All five parties have come up with some genuinely good and sophisticated ideas, though their plans may unfortunately be "too clever by half" and not likely to survive contact with various realities including HM Treasury. Mostly, the parties accept this is "not a normal election" (though what election is normal?) and argue it is about Brexit to some extent. The DUP Manifesto was longest at about 50 pages, followed by Alliance (40), SDLP (29), UUP (20) and SF (15). The latter are the outlier in terms of how little detail they give about specific policies.
Welfare
All five parties are united on extending the "transitional" welfare package beyond March 2020. But what about how far the previous package was under-spent and don't we have a big problem of high economic inactivity?
Climate change
Three parties aim to make Northern Ireland carbon zero by 2030 (or 2035) and SF would probably agree with that too. The DUP implies that NI should have some flexibility to achieve less than a 100% reduction by 2050 (so, reducing by, say, 80%). The challenge of a quick, deep cut is it implies sudden ramp up in public expenditure demands, large costs on businesses and probably unavoidably higher transport and heating costs to low income households.
New taxes
There is largely silence on the new tax Northern Ireland "should" have (domestic water charges), which SDLP explicitly rule out. There is no obvious answer in these documents as to how a Northern Ireland Water request for £2.5 billion of investment could be funded.

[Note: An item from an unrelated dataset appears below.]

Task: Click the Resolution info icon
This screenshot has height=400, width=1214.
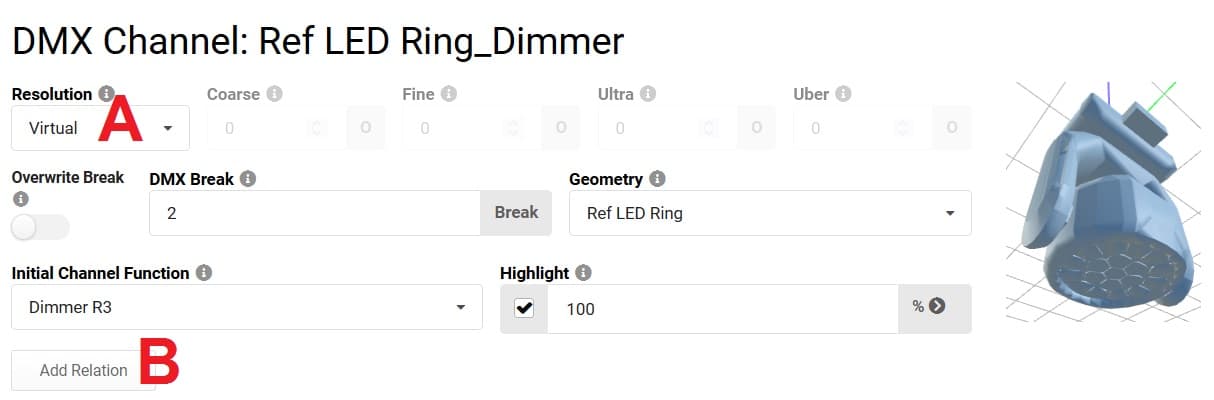Action: point(107,94)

Apart from water charges, SDLP and Alliance are enthusiastic about green taxing, implying these will be very "progressive" (but will only the rich pay?). There is (rightly) criticism of the Apprenticeship Levy although the DUP curiously want to put a new training levy in place. Lower VAT for tourism is popular, as is abolition of Air Passenger Duty. Can we really be sure that demand would be highly responsive to lower price?
Spending cuts
The only major spending cut I can find relates to Britain and not NI and that's a plane to axe the HS2 rail line, where projected cost has escalated from around £30 billion to £50 billion to £80 billion-plus. Ironically, the DUP propose this, notwithstanding their desire for a feasibility study of a bridge to Scotland and power cable to Iceland.
There is a lot of support for keeping existing levels (as per CAP) on spending to support agriculture. Is this another cop-out, a locking into past policies which haven’t worked that well? Only one party, the SDLP, mentions cutting Corporation Tax. This was once almost the only economic policy the five parties had in common. Has that boat sailed in a world where the UK rate is down to 19% and the US down to about 20%?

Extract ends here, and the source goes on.